The CGT exemption rules vary, depending on when the deceased originally acquired the property as per the following:
If the deceased acquired the property pre-CGT (before 20 September 1985) and the dwelling is sold by the beneficiary or the legal personal representative, a full main residence exemption will apply where either of the following conditions is met:
- The dwelling is sold within 2 years of the deceased’s date of death; or
- The dwelling was the main residence of a specified individual (eg. the deceased’s spouse, an individual who had a right to occupy the dwelling under the deceased’s Will, or a beneficiary under the Will) from the date of death.
On the other hand, if the deceased acquired the property post-CGT (after 20 September 1985), a full main residence exemption will apply where either of the following conditions is met:
- The dwelling was the main residence of the deceased just before the date of death and was not at the time being used for the purpose of producing assessable income (eg. rent); or
2.1 the dwelling was sold within 2 years of the deceased’s date of death; or
2.2 the dwelling was the main residence of a specified individual (see 1.2 above) from the date of death.

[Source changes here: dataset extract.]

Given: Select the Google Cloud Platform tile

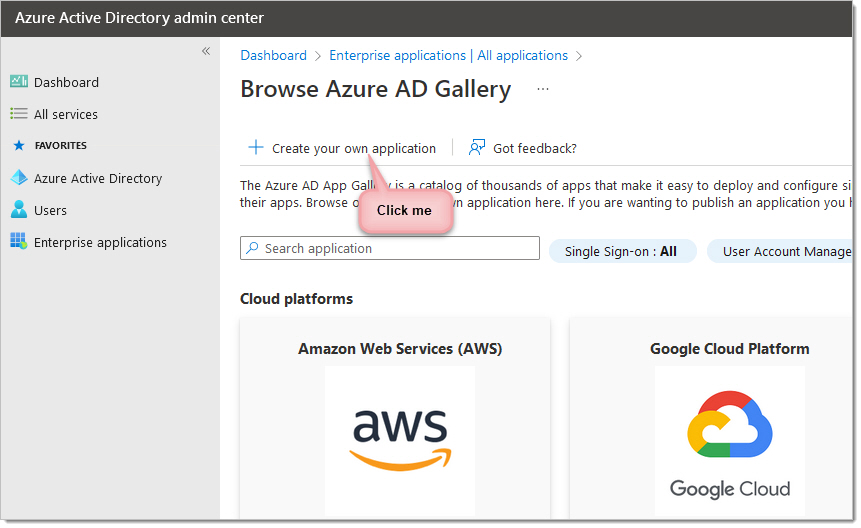Looking at the screenshot, I should 729,420.
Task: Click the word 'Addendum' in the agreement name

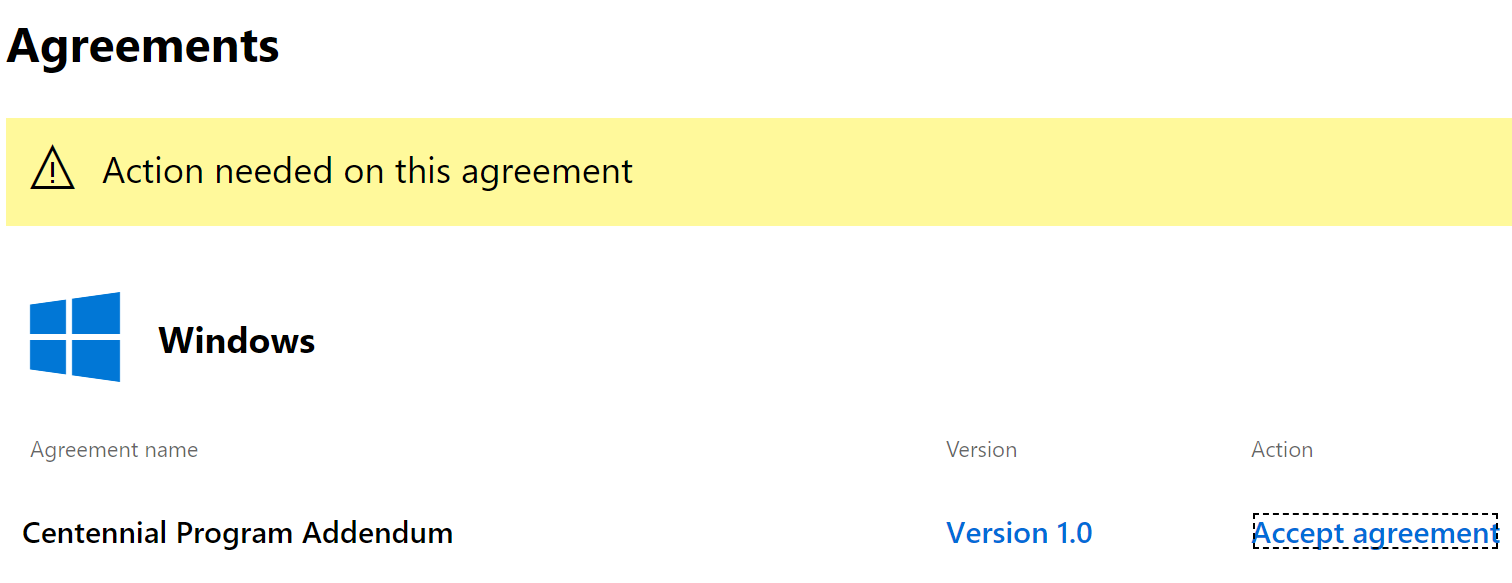Action: coord(378,533)
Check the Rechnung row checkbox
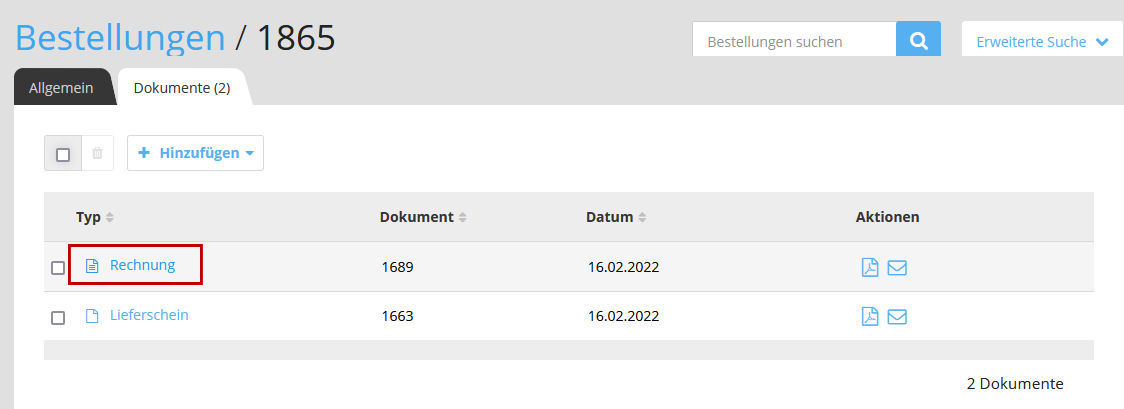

Extension of the 2 Year Rule
As can be seen, irrespective of when the deceased acquired the property (pre or post-CGT), the 2-year timeframe is crucial if the property is to be CGT exempt upon sale by the legal personal representative or beneficiary. However, until this recent change to the law, the 2-year period was inflexible – It did not take into account ‘no fault’ delays that can occur in the administration of a deceased estate (such as challenges to the Will or the deceased dying without a Will). To remedy this, the government has announced that the Commissioner will be given discretion to extend this 2-year period in certain circumstances. At the date of publication, no legislation has yet been introduced to effect this change, which is expected to apply from the date of Royal Assent.